══ Records

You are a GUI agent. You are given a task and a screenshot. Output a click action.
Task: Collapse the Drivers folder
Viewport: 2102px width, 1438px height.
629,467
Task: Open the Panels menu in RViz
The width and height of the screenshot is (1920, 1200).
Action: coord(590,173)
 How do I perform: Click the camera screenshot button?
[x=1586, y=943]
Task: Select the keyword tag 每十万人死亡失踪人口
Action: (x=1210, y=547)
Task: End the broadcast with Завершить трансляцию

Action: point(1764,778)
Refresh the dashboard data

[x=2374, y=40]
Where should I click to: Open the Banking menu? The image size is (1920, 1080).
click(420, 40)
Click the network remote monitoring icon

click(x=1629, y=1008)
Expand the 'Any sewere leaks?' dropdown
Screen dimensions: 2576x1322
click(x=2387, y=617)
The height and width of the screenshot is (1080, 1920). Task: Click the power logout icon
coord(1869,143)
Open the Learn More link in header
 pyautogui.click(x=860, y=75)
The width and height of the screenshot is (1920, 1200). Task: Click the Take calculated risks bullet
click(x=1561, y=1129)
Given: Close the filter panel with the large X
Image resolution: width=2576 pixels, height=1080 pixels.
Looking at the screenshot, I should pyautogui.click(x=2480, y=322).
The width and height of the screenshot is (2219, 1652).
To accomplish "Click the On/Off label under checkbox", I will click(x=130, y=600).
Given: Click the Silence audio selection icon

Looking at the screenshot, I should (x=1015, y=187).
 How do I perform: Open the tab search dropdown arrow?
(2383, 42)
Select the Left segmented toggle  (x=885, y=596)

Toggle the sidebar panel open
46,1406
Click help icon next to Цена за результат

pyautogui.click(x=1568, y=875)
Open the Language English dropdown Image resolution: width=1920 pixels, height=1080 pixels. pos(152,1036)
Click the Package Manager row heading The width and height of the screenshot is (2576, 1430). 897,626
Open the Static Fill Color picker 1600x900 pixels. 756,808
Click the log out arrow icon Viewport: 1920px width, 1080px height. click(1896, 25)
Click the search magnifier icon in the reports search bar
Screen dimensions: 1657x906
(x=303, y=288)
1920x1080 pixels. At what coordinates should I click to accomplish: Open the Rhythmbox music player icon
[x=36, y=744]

════

● **What you will do**: Each record above is to be reproduced exactly, in full.

● **Solution to this problem**:
You are a GUI agent. You are given a task and a screenshot. Output a click action.
Task: Collapse the Drivers folder
Viewport: 2102px width, 1438px height.
629,467
Task: Open the Panels menu in RViz
The width and height of the screenshot is (1920, 1200).
Action: coord(590,173)
 How do I perform: Click the camera screenshot button?
[x=1586, y=943]
Task: Select the keyword tag 每十万人死亡失踪人口
Action: (x=1210, y=547)
Task: End the broadcast with Завершить трансляцию

Action: point(1764,778)
Refresh the dashboard data

[x=2374, y=40]
Where should I click to: Open the Banking menu? The image size is (1920, 1080).
click(420, 40)
Click the network remote monitoring icon

click(x=1629, y=1008)
Expand the 'Any sewere leaks?' dropdown
Screen dimensions: 2576x1322
click(x=2387, y=617)
The height and width of the screenshot is (1080, 1920). Task: Click the power logout icon
coord(1869,143)
Open the Learn More link in header
 pyautogui.click(x=860, y=75)
The width and height of the screenshot is (1920, 1200). Task: Click the Take calculated risks bullet
click(x=1561, y=1129)
Given: Close the filter panel with the large X
Image resolution: width=2576 pixels, height=1080 pixels.
Looking at the screenshot, I should pyautogui.click(x=2480, y=322).
The width and height of the screenshot is (2219, 1652).
To accomplish "Click the On/Off label under checkbox", I will click(x=130, y=600).
Given: Click the Silence audio selection icon

Looking at the screenshot, I should (x=1015, y=187).
 How do I perform: Open the tab search dropdown arrow?
(2383, 42)
Select the Left segmented toggle  (x=885, y=596)

Toggle the sidebar panel open
46,1406
Click help icon next to Цена за результат

pyautogui.click(x=1568, y=875)
Open the Language English dropdown Image resolution: width=1920 pixels, height=1080 pixels. pos(152,1036)
Click the Package Manager row heading The width and height of the screenshot is (2576, 1430). 897,626
Open the Static Fill Color picker 1600x900 pixels. 756,808
Click the log out arrow icon Viewport: 1920px width, 1080px height. click(1896, 25)
Click the search magnifier icon in the reports search bar
Screen dimensions: 1657x906
(x=303, y=288)
1920x1080 pixels. At what coordinates should I click to accomplish: Open the Rhythmbox music player icon
[x=36, y=744]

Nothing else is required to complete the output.